Пока Германик был в Далмации, я не писал ему о Постуме, боясь, что какой-нибудь агент Ливии перехватит мое письмо, но как только он вернулся с войны, я все ему рассказал. Он сильно встревожился и признался, что не знает, чему и верить. Германику было несвойственно плохо думать о людях, если ему не представляли неопровержимых доказательств того, что тот или иной человек действительно плох, напротив, он был склонен приписывать всем самые благородные мотивы их поступков.

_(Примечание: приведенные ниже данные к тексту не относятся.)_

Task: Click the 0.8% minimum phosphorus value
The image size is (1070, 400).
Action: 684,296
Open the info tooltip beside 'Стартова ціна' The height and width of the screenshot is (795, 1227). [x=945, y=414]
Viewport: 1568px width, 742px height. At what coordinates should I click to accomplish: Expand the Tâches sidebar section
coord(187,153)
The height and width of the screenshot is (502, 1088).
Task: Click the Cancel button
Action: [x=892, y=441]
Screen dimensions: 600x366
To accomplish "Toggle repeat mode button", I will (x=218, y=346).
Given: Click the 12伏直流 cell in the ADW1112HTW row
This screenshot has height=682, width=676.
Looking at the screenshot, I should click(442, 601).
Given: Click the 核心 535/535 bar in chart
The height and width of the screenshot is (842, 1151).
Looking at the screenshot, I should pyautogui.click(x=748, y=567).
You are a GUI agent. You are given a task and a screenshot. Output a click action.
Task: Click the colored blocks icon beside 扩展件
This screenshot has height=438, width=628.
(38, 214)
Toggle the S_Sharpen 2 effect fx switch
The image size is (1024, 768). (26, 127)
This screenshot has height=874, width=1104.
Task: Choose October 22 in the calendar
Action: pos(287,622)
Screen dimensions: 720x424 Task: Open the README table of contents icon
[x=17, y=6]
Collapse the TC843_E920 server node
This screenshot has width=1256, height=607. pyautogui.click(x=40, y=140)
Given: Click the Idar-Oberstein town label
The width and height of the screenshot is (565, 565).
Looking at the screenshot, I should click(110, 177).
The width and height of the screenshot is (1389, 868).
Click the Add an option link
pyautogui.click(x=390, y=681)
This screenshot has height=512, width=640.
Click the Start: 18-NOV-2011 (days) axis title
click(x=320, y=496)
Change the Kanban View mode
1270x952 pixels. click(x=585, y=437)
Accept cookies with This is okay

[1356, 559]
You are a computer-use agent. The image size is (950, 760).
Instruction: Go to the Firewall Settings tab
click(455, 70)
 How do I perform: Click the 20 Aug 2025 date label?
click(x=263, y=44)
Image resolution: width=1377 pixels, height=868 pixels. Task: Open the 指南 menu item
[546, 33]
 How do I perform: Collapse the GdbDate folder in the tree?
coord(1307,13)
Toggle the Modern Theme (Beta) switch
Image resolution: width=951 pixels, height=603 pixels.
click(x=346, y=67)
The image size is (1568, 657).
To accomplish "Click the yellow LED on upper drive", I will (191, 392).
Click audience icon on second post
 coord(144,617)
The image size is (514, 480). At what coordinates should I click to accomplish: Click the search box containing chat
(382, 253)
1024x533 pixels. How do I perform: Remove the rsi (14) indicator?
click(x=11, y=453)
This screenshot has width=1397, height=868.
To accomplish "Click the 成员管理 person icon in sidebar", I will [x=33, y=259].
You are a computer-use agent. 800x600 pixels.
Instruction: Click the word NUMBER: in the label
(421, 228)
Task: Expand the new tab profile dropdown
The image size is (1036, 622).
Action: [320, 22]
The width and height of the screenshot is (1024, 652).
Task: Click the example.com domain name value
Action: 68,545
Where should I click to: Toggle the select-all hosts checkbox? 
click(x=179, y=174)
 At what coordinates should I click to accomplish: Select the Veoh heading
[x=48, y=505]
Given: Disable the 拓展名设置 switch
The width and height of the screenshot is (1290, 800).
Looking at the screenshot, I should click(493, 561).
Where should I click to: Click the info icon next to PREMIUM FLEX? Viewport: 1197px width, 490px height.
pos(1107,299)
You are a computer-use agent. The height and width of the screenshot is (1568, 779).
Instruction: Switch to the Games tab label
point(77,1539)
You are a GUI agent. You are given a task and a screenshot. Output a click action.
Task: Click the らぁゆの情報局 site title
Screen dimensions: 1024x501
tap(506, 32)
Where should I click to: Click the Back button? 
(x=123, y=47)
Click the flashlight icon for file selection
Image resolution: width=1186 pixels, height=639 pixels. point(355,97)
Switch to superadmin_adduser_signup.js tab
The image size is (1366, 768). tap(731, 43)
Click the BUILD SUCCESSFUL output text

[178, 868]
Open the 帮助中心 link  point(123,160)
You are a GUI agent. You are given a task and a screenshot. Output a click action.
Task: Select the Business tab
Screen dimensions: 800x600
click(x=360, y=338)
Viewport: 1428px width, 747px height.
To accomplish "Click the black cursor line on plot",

Эта его крайняя простота обычно служила ему не во вред, а на пользу. Большинству людей, с которыми он сталкивался, льстило его высокое мнение об их моральных устоях, и они старались не уронить себя в его глазах. Конечно, если бы Германик оказался по власти отпетого негодяя, благородство сердца погубило бы его, но, с другой стороны, если в человеке было хоть что-то хорошее, при Германике это всегда давало себя знать. Поэтому теперь он сказал мне, что не может поверить, будто Ливилла или Эмилия способны на такую низость, хотя в последнее время, признался он, Ливилла его разочаровала. Он также сказал, что не видит, какие у них могли быть мотивы, а сваливать все, как я это сделал, на бабку Ливию - просто смешно. Кто, будучи в здравом уме, негодующе спросил Германик, заподозрит Ливию в том, что она подстрекала их к столь злому поступку? С таким же успехом можно заподозрить Добрую Богиню в том, что она отравила городские колодцы. Но когда я спросил, в свою очередь, действительно ли он верит, будто Постум совершил одну за другой две попытки к изнасилованию, причем обе на редкость безрассудные, а затем, даже если допустить, что он был в них виноват, солгал Августу и нам, Германик ничего не ответил. Он всегда любил Постума и верил ему.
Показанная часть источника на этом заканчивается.